Master of All Genres Kon Ichikawa* went out on a limb on this one: murder mystery, family inheritance/mother-love saga, comic-horror pic. A big hit in Japan (sequels; remake), yet never distributed Stateside. Perhaps if Ichikawa hadn’t been tagged as a big-issue, serious subject kind of guy after acclaimed WWII films (FIRES ON THE PLAIN/’59; THE BURMESE HARP/’56). After that, with few exceptions, he was under-served in the West in spite of a life that was long & productive to the end. (1915 - 2008; 95 films.) OR: Was the film simply considered too inscrutably Japanese, too plotty?; as indeed it is over the first two acts. But you pick up enough of the pieces to catch up, and then some, in a phenomenally propulsive, lucid Act Three. Anyway, Ichikawa’s compositional mastery carries you along at the densest of narrative moments. It starts with the Inugami family gathered at the deathbed of their aged patriarch, a rich Pharmaceutical Mogul with three daughters from three different women. (He never married.) Even more complicated bloodlines among the relatives & in-laws along with a gaggle of next generation hopefuls standing by for the will to be read.
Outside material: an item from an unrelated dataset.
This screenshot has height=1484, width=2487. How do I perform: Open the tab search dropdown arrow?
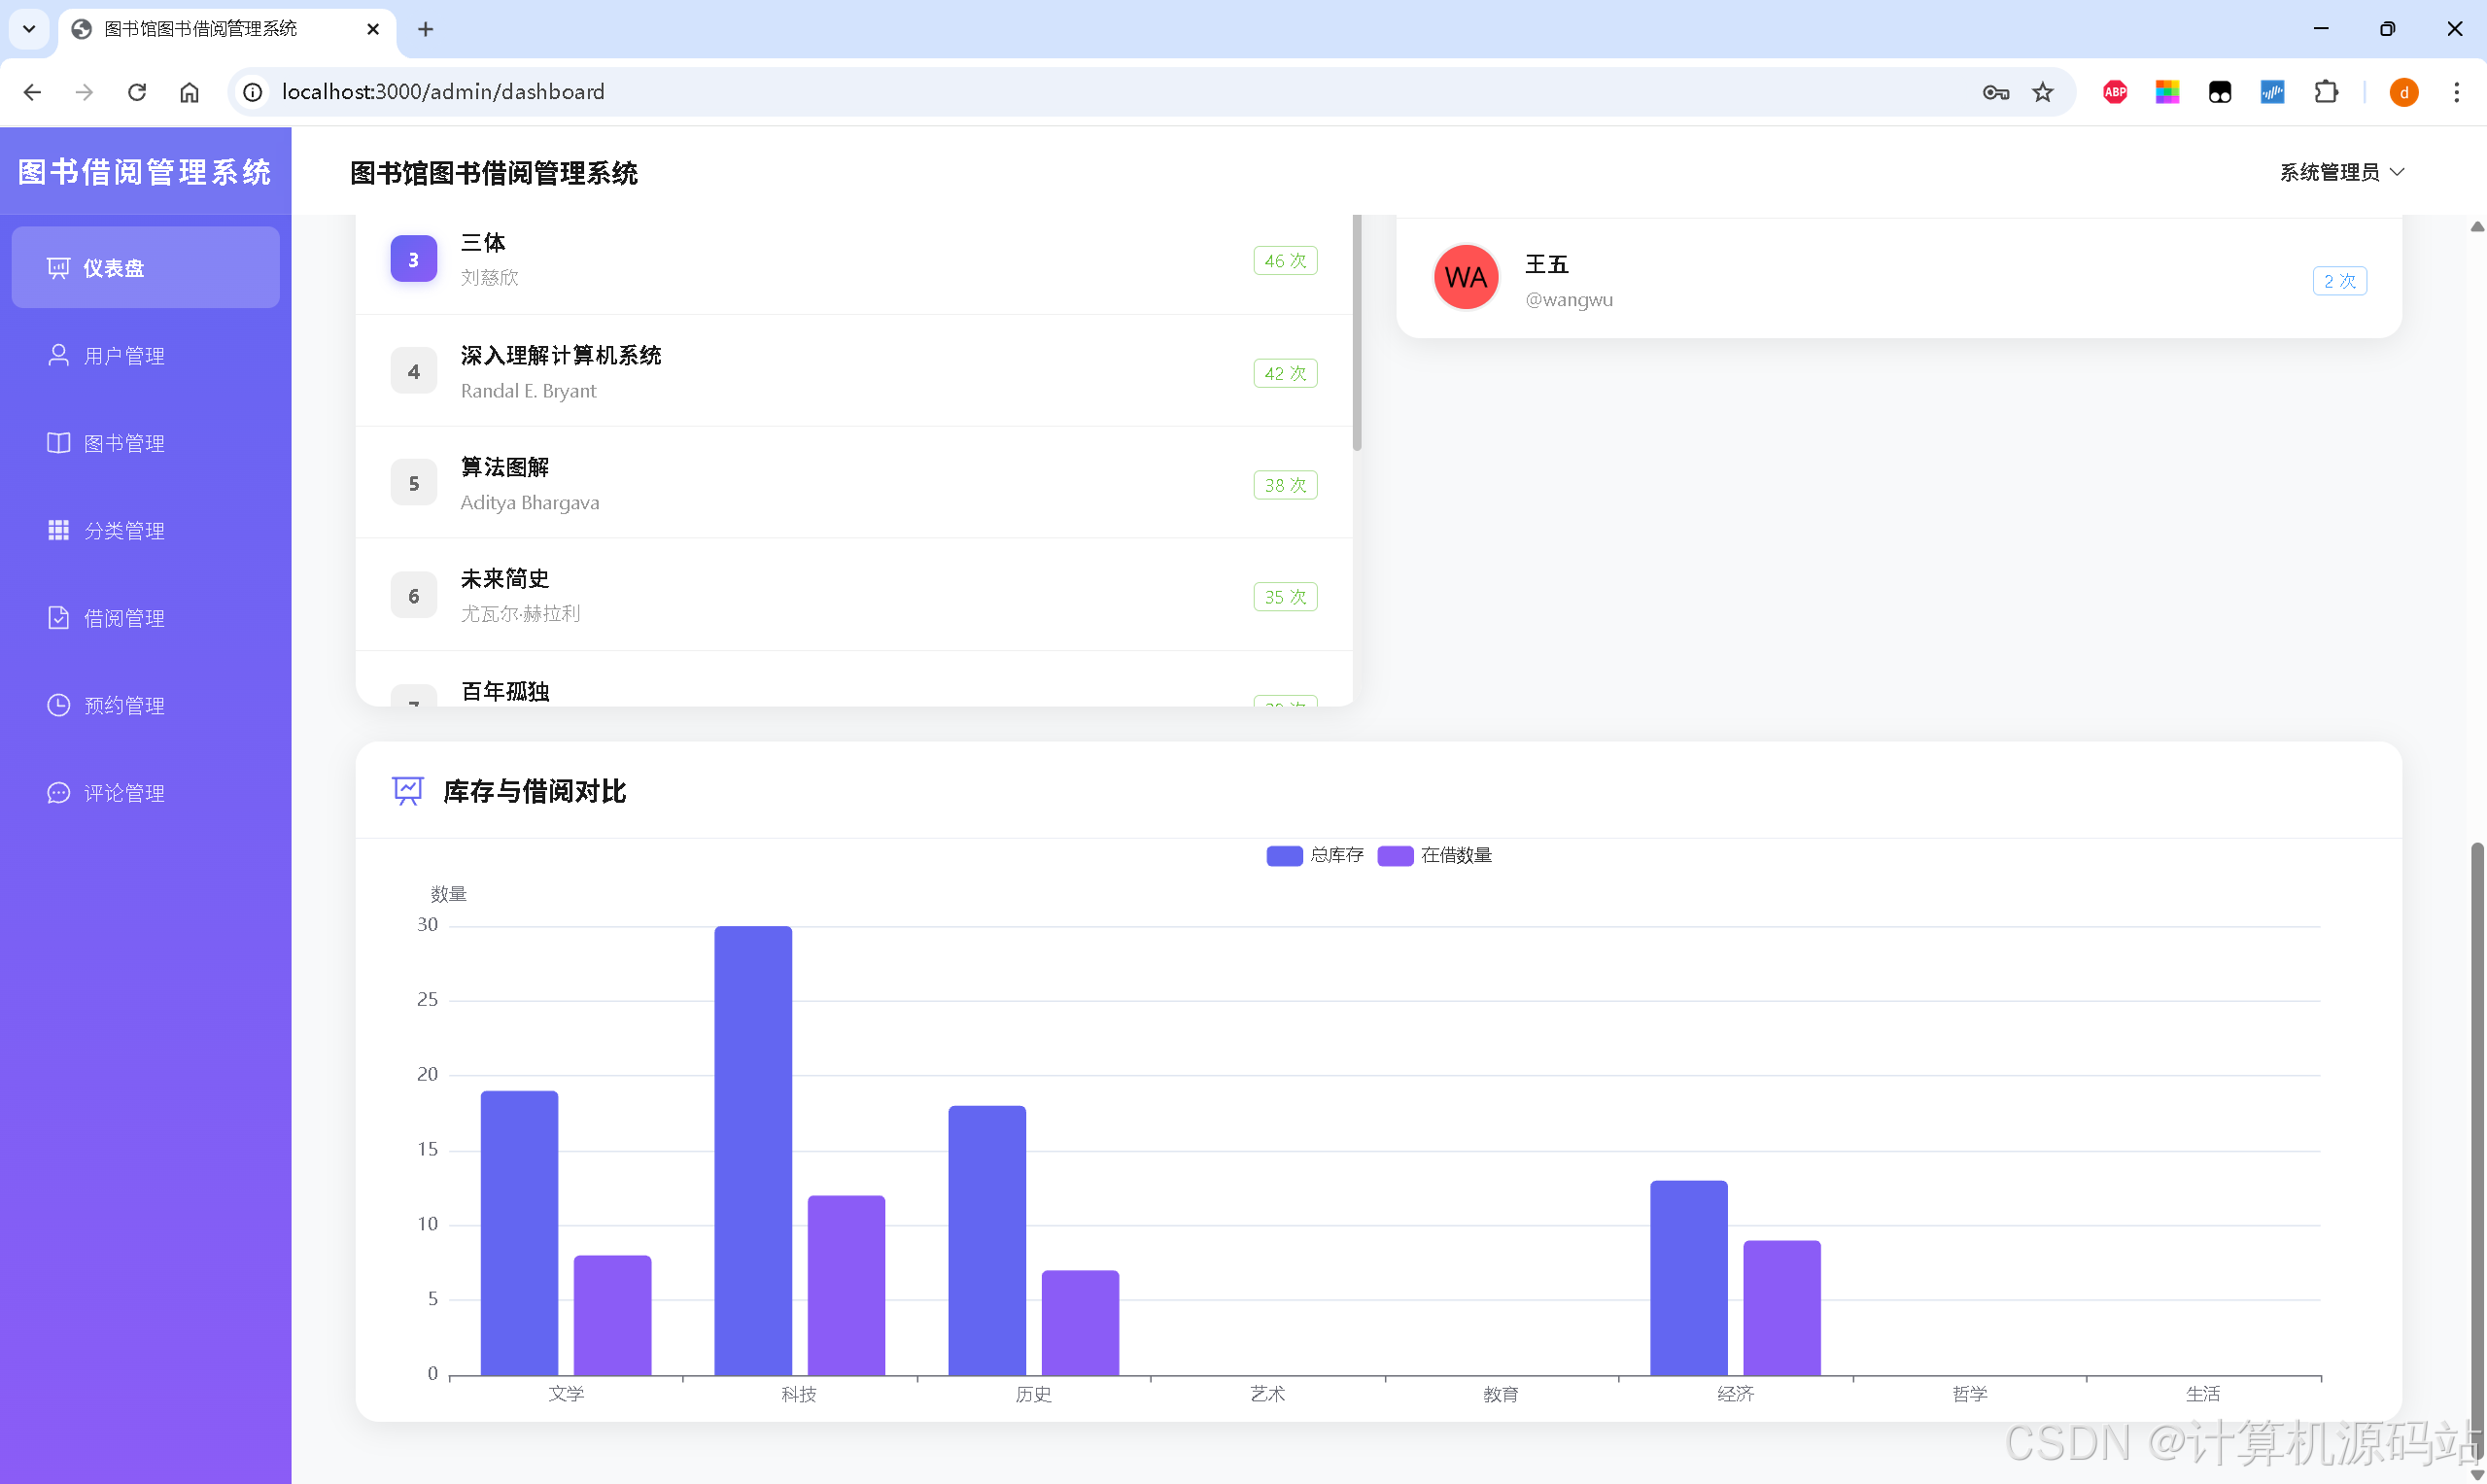[x=29, y=29]
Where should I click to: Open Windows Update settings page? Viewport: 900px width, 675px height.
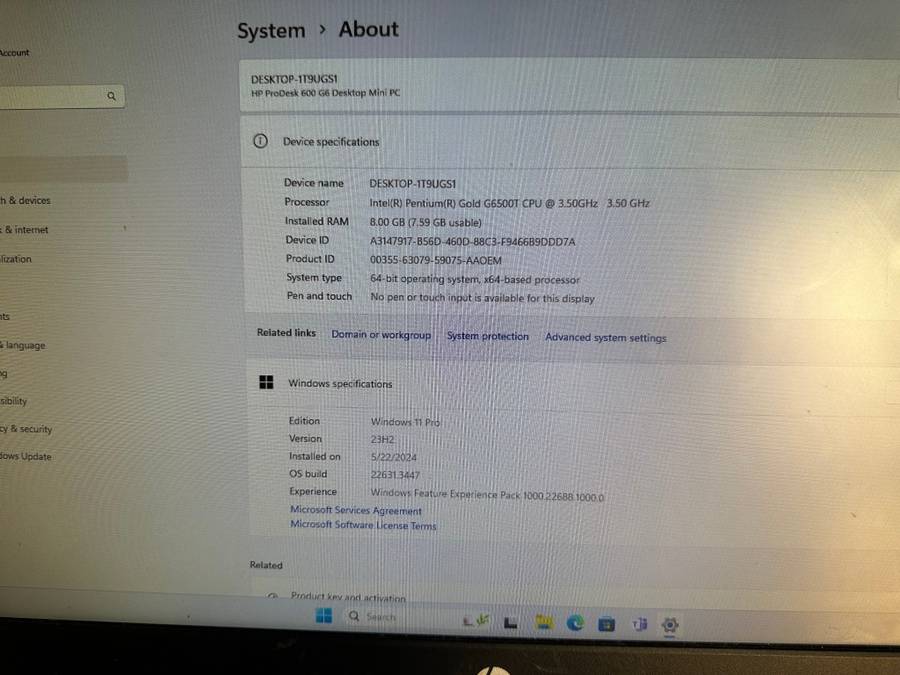pos(26,456)
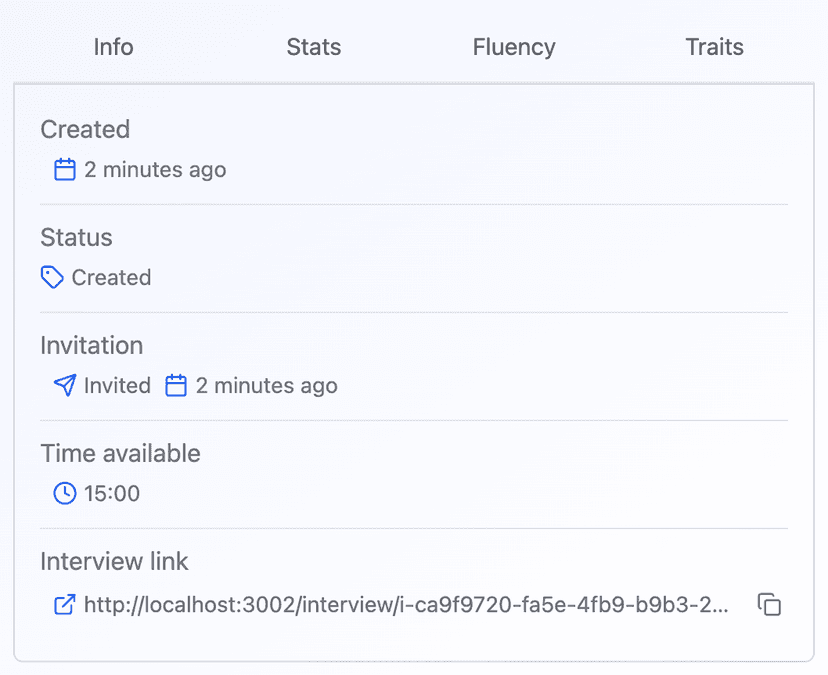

Turns out, Inugami Senior is giving his entire fortune to a girl outside the family line. But only if she marries one of his three grandsons. (From those three half-sisters, got it?) No wonder murder & mystery follow. Will any of the three grandsons survive to marry into a fortune? Inevitably, death brings in the police as well as loose cannon private detective Kôji Ishizaka, shuffling off with the movie. Don’t despair if some details pass you by, all will click into place by the third act. And in thrilling, audience pleasing, character driven fashion. Immensely satisfying pop entertainment. Ichikawa’s mise-en-scène, color grading & pallette, and unannounced segues into highly stylized vignettes, all second-to-none; worth every polished pixel in the 2021 restoration you should look for.
DOUBLE-BILL/LINK: Probably the best introduction to Ichikawa is, from 1983, his women’s period drama, set in the clothing biz of the 1940s and as stunningly beautiful a film as you will ever see, THE MAKIOKA SISTERS. https://maksquibs.blogspot.com/2012/07/sasame-yuki-makioka-sisters-11983.html
SCREWY THOUGHT OF THE DAY: *Really? Every genre? Did Ichikawa ever do a musical?